Another Nobel Winner

I like reading "best of" lists.  I like hearing about someone new from the Nobel committee.  While I was at the library yesterday, I stumbled upon a book by Imre Kertesz and several by J. M. G. Le Clézio.  It is from one of the latter, that I wanted to share a passage.

from "Moloch"
in The Round and Other Cold Hard Facts
J. M. G. Le Clézio

She gets hungry and then the next minute she feels nauseous. Maybe it's because of the baby? Maybe she should go and see a doctor, like that pale young woman with glasses, a social worker, says. But she doesn't like doctors. They always want to touch you, examine you, they're always prying. . . If she goes to see a doctor, he'll surely ask her questions, and his eyes will be all shiny.  People so love to pose questions. They have shiny eyes and they talk with wet lips, saying things, asking about things, wanting to know names.

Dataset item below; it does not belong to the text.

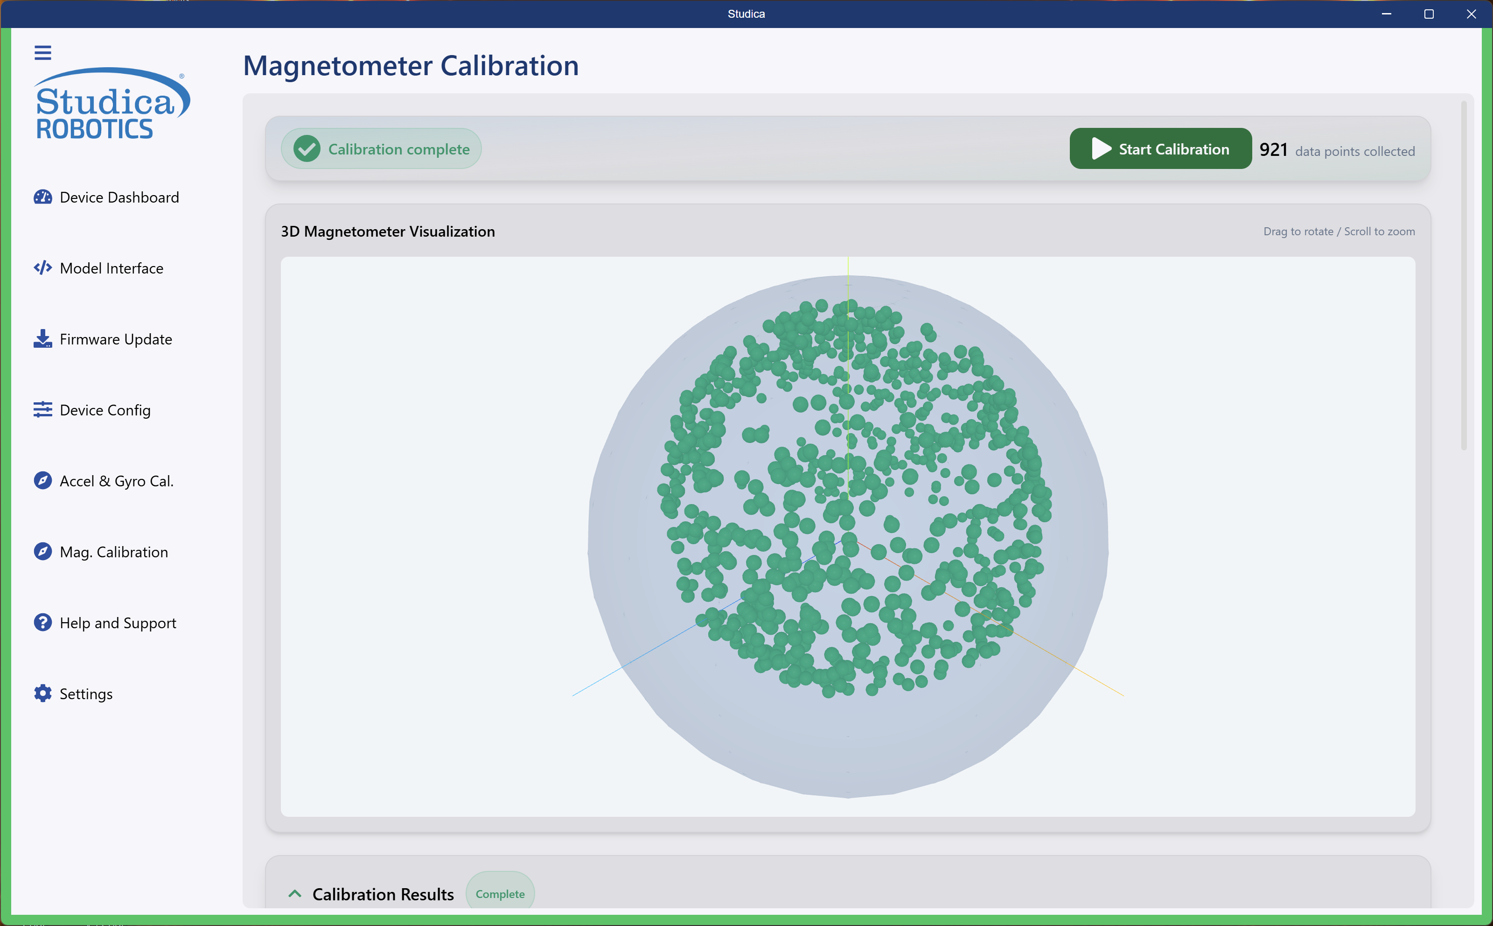
Task: Select the Accel & Gyro Cal. compass icon
Action: point(42,481)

Wow!  I'm impressed.  First, I'm impressed that the author isn't really trying to impress me with all of his bag of literary tricks and second I'm impressed at the capture of a truly distraught and nearly paranoid frame of mind.  It is these nuances that  M. Le Clézio excels.  (Well so far as one can tell with a single short story and a fragment of another under his built--but I'm nothing if not a generalizer.)  At least what I've read so far encourages further reading.  The same cannot be said of all winners of the Nobel.